London open: Stocks edge up ahead of Budget; Thomas Cook tanks
London stocks edged tentatively higher in early trade on Wednesday as investors sifted through corporate releases ahead of the Autumn Budget.
At 0825 GMT, the FTSE 100 was up 0.2% to 7,427.58, while the pound was down 0.1% against the euro at 1.1262 and 0.1% firmer versus the dollar at 1.3251.
Konstantinos Anthis at ADS Securities said: “The focus for traders today will be the UK budget and any changes to the Chancellor’s fiscal policy linked to a potential downgrade of the growth outlook. The Chancellor is in a tight spot as he is expected to deliver a fiscal package which will boost spending; however, this might be a rather difficult exercise due to the uncertainty caused by the Brexit negotiations and the unclear future relationship between the UK and the European Union.
“The pound will react to any increased spending but the most likely scenario is that Hammond will present a balanced bill that will not satisfy those asking for significantly less austerity, which would be treated as a bearish development for sterling.
“Moreover, there’s significant risk to the downside for the pound today as the Office for Budget Responsibility is likely to downgrade their growth expectations for the new year in light of the uncertain future between UK and EU after Brexit takes place.”

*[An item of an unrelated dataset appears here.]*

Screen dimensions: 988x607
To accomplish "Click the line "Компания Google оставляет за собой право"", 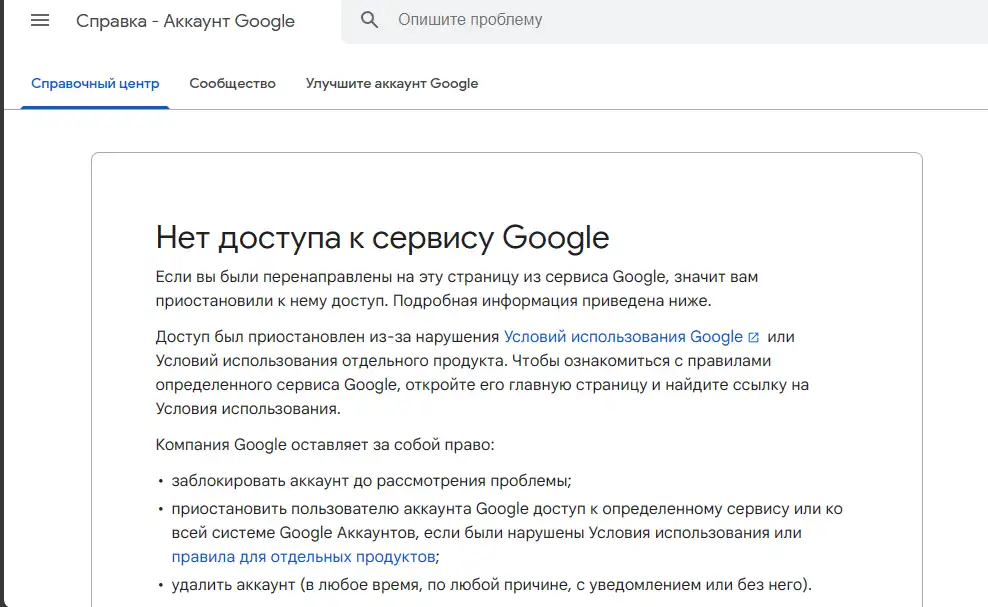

The Autumn Statement is due at 1230 GMT, while the minutes from the latest Federal Reserve meeting are at 1900 GMT.
In corporate news, Hammerson ticked up after the company sold its 64.5% share of the Place des Halles shopping centre in Strasbourg, France for a total net vendor price of £258m, slightly above June’s book value.
United Utilities edged higher as it said profit rose 10% in the first half as the water and waste management company increased revenue and cut costs.
Business information and events group Euromoney advanced after posting a rise in annual profit and announcing the sale of its stake in Dealogic, while housebuilder and regeneration partner Countryside Properties rallied after it reported a jump in annual operating profit as revenue and completions grew amid strong demand.
Kingfisher was boosted by an upgrade from Jefferies while Ferguson and Bunzl were up following upgrades at HSBC. Reckitt Benckiser, Informa and Qinetiq were trading higher after upgrades from JPMorgan, Kepler Cheuvreux and Berenberg, respectively.
On the downside, Thomas Cook tanked after the travel company released its full-year results, which showed margins declined due to a more competitive market in holidays to Spain. FTSE 100 peer TUI was also in the red.
GlaxoSmithKline slipped after saying that ViiV Healthcare, the global specialist HIV company which it majority owns with Pfizer and Shionogi as shareholders, has announced that the US Food and Drug Administration has approved Juluca.
Accounting software developer Sage fell despite saying it kept revenue growth and margins above their annual target and announcing that the launch of its Business Cloud software suite would enable it to “accelerate momentum” in 2018.
Hill & Smith nudged lower after saying trading in the period from 1 July to the end of October was in line with its expectations, with revenue up 4% on an organic basis.
Nostrum Oil & Gas was in the red after Panmure Gordon cut the stock to ‘hold’.